(Entries for locating text and elements)
-*-*-
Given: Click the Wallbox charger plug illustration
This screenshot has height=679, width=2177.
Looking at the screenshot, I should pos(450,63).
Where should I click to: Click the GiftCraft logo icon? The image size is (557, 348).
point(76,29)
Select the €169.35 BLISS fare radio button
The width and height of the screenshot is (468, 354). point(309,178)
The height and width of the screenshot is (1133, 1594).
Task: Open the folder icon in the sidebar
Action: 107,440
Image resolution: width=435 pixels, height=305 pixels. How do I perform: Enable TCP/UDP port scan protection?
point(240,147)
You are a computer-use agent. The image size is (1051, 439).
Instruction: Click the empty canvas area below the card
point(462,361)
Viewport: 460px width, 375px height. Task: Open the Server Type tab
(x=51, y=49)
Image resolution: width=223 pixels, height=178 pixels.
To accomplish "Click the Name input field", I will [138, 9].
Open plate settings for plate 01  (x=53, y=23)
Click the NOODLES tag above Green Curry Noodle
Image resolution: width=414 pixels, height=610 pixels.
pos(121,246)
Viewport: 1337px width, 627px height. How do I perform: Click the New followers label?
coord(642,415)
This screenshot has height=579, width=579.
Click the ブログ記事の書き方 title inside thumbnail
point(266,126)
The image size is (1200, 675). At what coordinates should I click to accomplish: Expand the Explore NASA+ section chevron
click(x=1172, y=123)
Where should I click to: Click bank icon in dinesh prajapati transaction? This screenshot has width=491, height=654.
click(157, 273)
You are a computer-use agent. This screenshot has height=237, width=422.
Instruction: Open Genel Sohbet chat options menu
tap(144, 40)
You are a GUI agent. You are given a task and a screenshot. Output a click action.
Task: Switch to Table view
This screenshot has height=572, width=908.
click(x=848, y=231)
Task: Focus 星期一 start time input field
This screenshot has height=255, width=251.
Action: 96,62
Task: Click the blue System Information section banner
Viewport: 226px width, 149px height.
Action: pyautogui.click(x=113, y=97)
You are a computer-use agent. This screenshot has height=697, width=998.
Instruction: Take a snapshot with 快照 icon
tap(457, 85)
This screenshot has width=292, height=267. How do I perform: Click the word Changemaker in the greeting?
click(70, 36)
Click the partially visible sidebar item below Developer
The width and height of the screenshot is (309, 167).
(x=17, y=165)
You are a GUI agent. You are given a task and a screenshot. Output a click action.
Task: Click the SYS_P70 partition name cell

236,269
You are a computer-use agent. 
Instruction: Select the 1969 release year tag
-*-*-
■ **TASK GOAL**: Arrange every line of the records above as a Markdown table with the columns "Row" and "Line," numbering the rows and leaving out blank lines.

■ **THE OUTPUT**:
| Row | Line |
|---|---|
| 1 | Given: Click the Wallbox charger plug illustration |
| 2 | This screenshot has height=679, width=2177. |
| 3 | Looking at the screenshot, I should pos(450,63). |
| 4 | Where should I click to: Click the GiftCraft logo icon? The image size is (557, 348). |
| 5 | point(76,29) |
| 6 | Select the €169.35 BLISS fare radio button |
| 7 | The width and height of the screenshot is (468, 354). point(309,178) |
| 8 | The height and width of the screenshot is (1133, 1594). |
| 9 | Task: Open the folder icon in the sidebar |
| 10 | Action: 107,440 |
| 11 | Image resolution: width=435 pixels, height=305 pixels. How do I perform: Enable TCP/UDP port scan protection? |
| 12 | point(240,147) |
| 13 | You are a computer-use agent. The image size is (1051, 439). |
| 14 | Instruction: Click the empty canvas area below the card |
| 15 | point(462,361) |
| 16 | Viewport: 460px width, 375px height. Task: Open the Server Type tab |
| 17 | (x=51, y=49) |
| 18 | Image resolution: width=223 pixels, height=178 pixels. |
| 19 | To accomplish "Click the Name input field", I will [138, 9]. |
| 20 | Open plate settings for plate 01  (x=53, y=23) |
| 21 | Click the NOODLES tag above Green Curry Noodle |
| 22 | Image resolution: width=414 pixels, height=610 pixels. |
| 23 | pos(121,246) |
| 24 | Viewport: 1337px width, 627px height. How do I perform: Click the New followers label? |
| 25 | coord(642,415) |
| 26 | This screenshot has height=579, width=579. |
| 27 | Click the ブログ記事の書き方 title inside thumbnail |
| 28 | point(266,126) |
| 29 | The image size is (1200, 675). At what coordinates should I click to accomplish: Expand the Explore NASA+ section chevron |
| 30 | click(x=1172, y=123) |
| 31 | Where should I click to: Click bank icon in dinesh prajapati transaction? This screenshot has width=491, height=654. |
| 32 | click(157, 273) |
| 33 | You are a computer-use agent. This screenshot has height=237, width=422. |
| 34 | Instruction: Open Genel Sohbet chat options menu |
| 35 | tap(144, 40) |
| 36 | You are a GUI agent. You are given a task and a screenshot. Output a click action. |
| 37 | Task: Switch to Table view |
| 38 | This screenshot has height=572, width=908. |
| 39 | click(x=848, y=231) |
| 40 | Task: Focus 星期一 start time input field |
| 41 | This screenshot has height=255, width=251. |
| 42 | Action: 96,62 |
| 43 | Task: Click the blue System Information section banner |
| 44 | Viewport: 226px width, 149px height. |
| 45 | Action: pyautogui.click(x=113, y=97) |
| 46 | You are a computer-use agent. This screenshot has height=697, width=998. |
| 47 | Instruction: Take a snapshot with 快照 icon |
| 48 | tap(457, 85) |
| 49 | This screenshot has width=292, height=267. How do I perform: Click the word Changemaker in the greeting? |
| 50 | click(70, 36) |
| 51 | Click the partially visible sidebar item below Developer |
| 52 | The width and height of the screenshot is (309, 167). |
| 53 | (x=17, y=165) |
| 54 | You are a GUI agent. You are given a task and a screenshot. Output a click action. |
| 55 | Task: Click the SYS_P70 partition name cell |
| 56 | 236,269 |
| 57 | You are a computer-use agent.  |
| 58 | Instruction: Select the 1969 release year tag |